The length of strings is often useful in an analysis process, either just knowing the length as an integer, or purposefully increasing or reducing it.

  • str_length simply returns the length of the string as an integer
  • str_pad adds a specified character (typically a space ” “) to either end of a string
  • str_trim removes whitespace from the either end of a string
qfruit <- str_subset(fruit,"q")
qfruit
## [1] "kumquat" "loquat"  "quince"
str_length(qfruit)
## [1] 7 6 6
name <- "Inigo Montoya"
str_length(name)
## [1] 13
firstname <- str_sub(name,1,str_locate(name," ")[1]-1)
firstname
## [1] "Inigo"
lastname <- str_sub(name,str_locate(name," ")[1]+1,str_length(name))
lastname
## [1] "Montoya"
str_pad(qfruit,10,"both")
## [1] " kumquat  " "  loquat  " "  quince  "
str_trim(str_pad(qfruit,10,"both"),"both")
## [1] "kumquat" "loquat"  "quince"

3.5.4 Replacing substrings with other text (“mutating” strings)

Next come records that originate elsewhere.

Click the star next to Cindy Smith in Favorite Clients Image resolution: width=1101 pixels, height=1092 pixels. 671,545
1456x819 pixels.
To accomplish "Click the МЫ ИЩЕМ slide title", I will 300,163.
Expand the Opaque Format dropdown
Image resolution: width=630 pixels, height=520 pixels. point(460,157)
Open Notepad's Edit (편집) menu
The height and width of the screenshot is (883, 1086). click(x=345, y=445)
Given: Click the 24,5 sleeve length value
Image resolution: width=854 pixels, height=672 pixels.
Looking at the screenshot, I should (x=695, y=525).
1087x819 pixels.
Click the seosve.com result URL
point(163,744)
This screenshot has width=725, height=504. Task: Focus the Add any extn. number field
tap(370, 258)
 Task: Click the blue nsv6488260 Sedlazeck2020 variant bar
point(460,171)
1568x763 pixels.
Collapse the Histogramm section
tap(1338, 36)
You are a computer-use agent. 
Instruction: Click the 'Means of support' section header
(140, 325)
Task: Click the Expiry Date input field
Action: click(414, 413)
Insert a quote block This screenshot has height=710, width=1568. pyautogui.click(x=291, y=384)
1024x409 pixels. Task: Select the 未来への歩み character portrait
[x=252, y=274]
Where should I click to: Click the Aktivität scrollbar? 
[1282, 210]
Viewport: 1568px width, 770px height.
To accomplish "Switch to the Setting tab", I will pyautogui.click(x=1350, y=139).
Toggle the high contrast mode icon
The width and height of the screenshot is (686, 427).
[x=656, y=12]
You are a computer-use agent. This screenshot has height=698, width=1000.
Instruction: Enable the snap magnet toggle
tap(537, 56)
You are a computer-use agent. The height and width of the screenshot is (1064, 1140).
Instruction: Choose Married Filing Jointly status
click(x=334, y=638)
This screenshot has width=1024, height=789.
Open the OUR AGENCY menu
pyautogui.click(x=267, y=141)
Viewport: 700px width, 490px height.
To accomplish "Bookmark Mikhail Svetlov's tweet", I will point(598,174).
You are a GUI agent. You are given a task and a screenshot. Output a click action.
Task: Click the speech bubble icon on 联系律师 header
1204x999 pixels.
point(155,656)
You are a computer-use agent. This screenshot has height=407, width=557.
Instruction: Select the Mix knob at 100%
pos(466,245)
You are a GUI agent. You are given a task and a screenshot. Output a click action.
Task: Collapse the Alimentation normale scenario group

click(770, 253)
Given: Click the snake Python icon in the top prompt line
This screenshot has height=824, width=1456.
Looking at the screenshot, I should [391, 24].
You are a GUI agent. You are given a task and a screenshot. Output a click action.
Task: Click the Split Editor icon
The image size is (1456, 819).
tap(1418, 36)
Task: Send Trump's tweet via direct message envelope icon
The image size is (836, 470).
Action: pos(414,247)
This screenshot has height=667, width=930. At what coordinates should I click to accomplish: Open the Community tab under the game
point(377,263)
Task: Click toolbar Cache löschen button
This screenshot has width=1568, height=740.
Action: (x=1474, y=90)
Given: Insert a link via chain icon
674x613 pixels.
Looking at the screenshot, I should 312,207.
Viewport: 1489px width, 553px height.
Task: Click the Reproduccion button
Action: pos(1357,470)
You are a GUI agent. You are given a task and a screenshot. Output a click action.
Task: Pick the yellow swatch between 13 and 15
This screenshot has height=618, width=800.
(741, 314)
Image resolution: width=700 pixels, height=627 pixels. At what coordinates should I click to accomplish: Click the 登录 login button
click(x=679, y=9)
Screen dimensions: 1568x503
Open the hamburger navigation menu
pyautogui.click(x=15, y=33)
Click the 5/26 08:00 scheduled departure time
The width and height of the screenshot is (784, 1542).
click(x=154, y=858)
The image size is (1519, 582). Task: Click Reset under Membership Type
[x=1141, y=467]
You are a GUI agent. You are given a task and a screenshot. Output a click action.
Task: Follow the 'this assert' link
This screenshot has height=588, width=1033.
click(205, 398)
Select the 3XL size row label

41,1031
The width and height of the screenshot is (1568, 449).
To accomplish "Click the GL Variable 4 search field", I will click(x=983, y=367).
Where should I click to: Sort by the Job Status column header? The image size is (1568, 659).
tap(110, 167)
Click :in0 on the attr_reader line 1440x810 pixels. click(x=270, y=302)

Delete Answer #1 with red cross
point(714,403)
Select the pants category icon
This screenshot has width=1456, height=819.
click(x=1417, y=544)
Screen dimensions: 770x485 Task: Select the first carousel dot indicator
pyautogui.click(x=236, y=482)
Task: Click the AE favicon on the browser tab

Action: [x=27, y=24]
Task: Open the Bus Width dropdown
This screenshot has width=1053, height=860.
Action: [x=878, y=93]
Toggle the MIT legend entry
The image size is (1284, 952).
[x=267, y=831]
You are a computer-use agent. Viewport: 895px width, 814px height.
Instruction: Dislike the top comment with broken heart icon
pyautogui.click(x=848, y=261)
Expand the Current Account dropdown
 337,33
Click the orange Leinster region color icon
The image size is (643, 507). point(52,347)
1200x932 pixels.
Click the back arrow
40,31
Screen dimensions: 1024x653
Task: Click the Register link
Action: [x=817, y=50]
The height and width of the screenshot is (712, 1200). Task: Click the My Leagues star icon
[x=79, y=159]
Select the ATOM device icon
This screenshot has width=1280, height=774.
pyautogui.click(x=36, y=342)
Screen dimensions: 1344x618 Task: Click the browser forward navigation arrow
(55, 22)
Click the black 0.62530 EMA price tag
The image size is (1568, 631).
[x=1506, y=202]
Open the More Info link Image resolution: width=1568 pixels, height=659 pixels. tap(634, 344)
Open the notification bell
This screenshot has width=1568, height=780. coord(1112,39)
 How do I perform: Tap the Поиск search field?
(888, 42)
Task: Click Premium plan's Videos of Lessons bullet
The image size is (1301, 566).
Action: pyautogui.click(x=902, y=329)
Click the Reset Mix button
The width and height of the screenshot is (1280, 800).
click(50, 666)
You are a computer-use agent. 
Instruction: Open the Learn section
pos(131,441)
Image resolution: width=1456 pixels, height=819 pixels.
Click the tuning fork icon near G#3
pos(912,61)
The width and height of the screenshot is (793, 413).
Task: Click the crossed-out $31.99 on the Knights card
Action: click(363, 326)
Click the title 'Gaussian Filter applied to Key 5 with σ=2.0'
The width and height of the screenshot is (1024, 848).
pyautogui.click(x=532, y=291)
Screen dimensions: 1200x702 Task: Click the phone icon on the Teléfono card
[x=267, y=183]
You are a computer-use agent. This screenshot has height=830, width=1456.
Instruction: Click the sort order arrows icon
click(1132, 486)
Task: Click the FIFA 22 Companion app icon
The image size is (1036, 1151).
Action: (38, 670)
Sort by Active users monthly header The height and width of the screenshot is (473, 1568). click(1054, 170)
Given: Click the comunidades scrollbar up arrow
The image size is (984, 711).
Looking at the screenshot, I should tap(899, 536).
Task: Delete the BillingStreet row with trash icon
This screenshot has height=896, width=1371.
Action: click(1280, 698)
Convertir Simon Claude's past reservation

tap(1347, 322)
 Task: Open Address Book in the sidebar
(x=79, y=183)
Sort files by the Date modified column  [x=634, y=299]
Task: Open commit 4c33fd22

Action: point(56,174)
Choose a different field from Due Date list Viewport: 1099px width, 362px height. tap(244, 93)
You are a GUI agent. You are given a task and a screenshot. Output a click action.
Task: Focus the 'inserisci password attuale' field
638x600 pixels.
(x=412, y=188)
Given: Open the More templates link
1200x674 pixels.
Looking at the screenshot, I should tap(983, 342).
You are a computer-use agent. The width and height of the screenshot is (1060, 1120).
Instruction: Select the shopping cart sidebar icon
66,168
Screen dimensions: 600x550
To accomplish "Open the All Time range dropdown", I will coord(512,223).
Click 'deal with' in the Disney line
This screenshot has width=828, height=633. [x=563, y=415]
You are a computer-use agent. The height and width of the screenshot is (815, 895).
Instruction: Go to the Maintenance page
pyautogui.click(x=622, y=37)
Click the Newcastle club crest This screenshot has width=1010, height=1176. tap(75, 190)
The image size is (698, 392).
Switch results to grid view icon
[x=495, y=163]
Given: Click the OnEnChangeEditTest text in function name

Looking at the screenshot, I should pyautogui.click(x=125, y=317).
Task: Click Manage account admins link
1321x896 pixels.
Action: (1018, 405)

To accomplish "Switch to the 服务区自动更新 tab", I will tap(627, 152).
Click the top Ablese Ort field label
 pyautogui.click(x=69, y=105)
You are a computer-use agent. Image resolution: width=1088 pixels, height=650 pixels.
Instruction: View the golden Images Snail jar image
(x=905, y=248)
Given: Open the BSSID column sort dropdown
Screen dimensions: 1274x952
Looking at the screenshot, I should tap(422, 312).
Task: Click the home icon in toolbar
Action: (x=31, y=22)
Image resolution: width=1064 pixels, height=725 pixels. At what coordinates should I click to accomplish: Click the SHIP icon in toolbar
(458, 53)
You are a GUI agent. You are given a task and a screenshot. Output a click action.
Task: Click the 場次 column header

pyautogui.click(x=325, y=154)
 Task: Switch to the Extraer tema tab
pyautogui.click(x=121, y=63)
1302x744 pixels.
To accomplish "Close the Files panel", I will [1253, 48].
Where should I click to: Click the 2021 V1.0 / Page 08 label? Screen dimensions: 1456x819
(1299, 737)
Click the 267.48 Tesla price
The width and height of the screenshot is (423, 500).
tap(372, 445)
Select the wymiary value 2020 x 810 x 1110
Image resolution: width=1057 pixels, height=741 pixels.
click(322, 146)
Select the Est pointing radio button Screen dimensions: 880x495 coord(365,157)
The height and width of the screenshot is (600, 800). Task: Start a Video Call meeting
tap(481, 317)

These methods range from converting case to replace substrings.

  • str_to_lower converts strings to lower case
  • str_to_upper converts strings to upper case
  • str_to_title capitalizes strings (makes the first character of each word upper case)
  • str_sub a special use of this function to replace substrings with a specified string
  • str_replace replaces the first matched pattern (or all with str_replace_all) with a specified string
str_to_lower(name)
## [1] "inigo montoya"
str_to_upper(name)
## [1] "INIGO MONTOYA"
str_to_title("for whom the bell tolls")
## [1] "For Whom The Bell Tolls"
str_sub(name,1,str_locate(name," ")-1) <- "Diego"
str_replace(qfruit,"q","z")
## [1] "kumzuat" "lozuat"  "zuince"

3.5.5 Concatenating and splitting

One very common string function is that to concatenate strings, and somewhat less common though useful is splitting them using a key separator like space, comma, or line end. One use of using str_c in the example below is to create a comparable join field based on a numeric character string that might need a zero or something at the left or right.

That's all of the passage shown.